Reed smiled. “And who taught you?”

She met his eyes and their gaze held for a long moment. “You did.”

 

* * *

 

When they left the bedroom, nothing was resolved as far as Houston, but Sarit had agreed to keep him in the loop on further discussions. He found Ellery standing at the kitchen island over a pizza. She nibbled halfheartedly at one slice while Tula and Ashley, perched on stools across from her, devoured the rest. “Didn’t you two just eat dinner?” Reed asked the girls.

“That was hours ago,” Ashley replied.

“Yeah,” Tula said, her mouth full. “Hours.”

Reed nudged Ellery. “Can I talk to you a moment?”

She looked at Sarit and then back at him, obviously trying to guess the nature of his proposed conversation. “I don’t know,” she said. “Do you think she can be trusted here with the knives?”

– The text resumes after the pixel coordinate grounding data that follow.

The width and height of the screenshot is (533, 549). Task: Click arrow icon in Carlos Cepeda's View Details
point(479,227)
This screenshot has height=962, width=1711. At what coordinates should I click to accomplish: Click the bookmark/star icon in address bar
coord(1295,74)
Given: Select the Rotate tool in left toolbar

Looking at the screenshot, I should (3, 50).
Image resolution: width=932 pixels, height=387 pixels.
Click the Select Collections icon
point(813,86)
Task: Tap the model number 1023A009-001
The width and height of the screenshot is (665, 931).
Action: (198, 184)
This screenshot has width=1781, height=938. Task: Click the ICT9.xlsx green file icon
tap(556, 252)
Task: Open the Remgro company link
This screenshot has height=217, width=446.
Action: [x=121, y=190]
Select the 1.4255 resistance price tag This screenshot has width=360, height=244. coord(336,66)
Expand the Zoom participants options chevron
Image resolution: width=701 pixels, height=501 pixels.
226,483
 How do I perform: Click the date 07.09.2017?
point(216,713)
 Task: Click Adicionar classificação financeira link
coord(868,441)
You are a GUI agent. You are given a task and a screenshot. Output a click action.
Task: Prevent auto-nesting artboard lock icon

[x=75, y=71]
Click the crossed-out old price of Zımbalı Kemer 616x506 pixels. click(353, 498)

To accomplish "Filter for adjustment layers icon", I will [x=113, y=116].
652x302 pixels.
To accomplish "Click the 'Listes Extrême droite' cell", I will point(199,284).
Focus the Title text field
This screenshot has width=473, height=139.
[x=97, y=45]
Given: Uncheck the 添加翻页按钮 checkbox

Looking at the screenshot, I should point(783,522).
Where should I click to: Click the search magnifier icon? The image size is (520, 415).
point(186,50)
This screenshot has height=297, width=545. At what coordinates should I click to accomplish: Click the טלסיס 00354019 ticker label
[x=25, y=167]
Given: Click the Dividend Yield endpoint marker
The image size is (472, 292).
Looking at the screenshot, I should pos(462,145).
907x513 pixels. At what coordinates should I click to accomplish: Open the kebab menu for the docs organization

Ashley tittered while Sarit shot her a dirty look. “I’ll risk it,” Reed said, tugging on her hand.

She allowed him to half-drag her to the bedroom, where he shut the door. “If you want to yell at me about the gun, Sarit already beat you to it.”

“I don’t wish to yell at you.” He tugged some more until she stumbled into him, at which point he wrapped his arms around her. She was stiff and unyielding in his embrace. “I’m sorry she decided to parachute in behind enemy lines like this,” he said against the side of her head.

“Is that what I am? The enemy?” Her voice was muffled against his shirt.

“No, of course not.” He ran his palm down the smooth plane of her back. “Poor humor. I just meant that it wasn’t fair of her, showing up like this out of the blue. One more person in your personal space, hmm?”

“One that hates me.”

“She doesn’t hate you.” He paused with his chin atop her head, considering. “She’s a brilliant woman who is suspicious of things she doesn’t understand. This includes you.”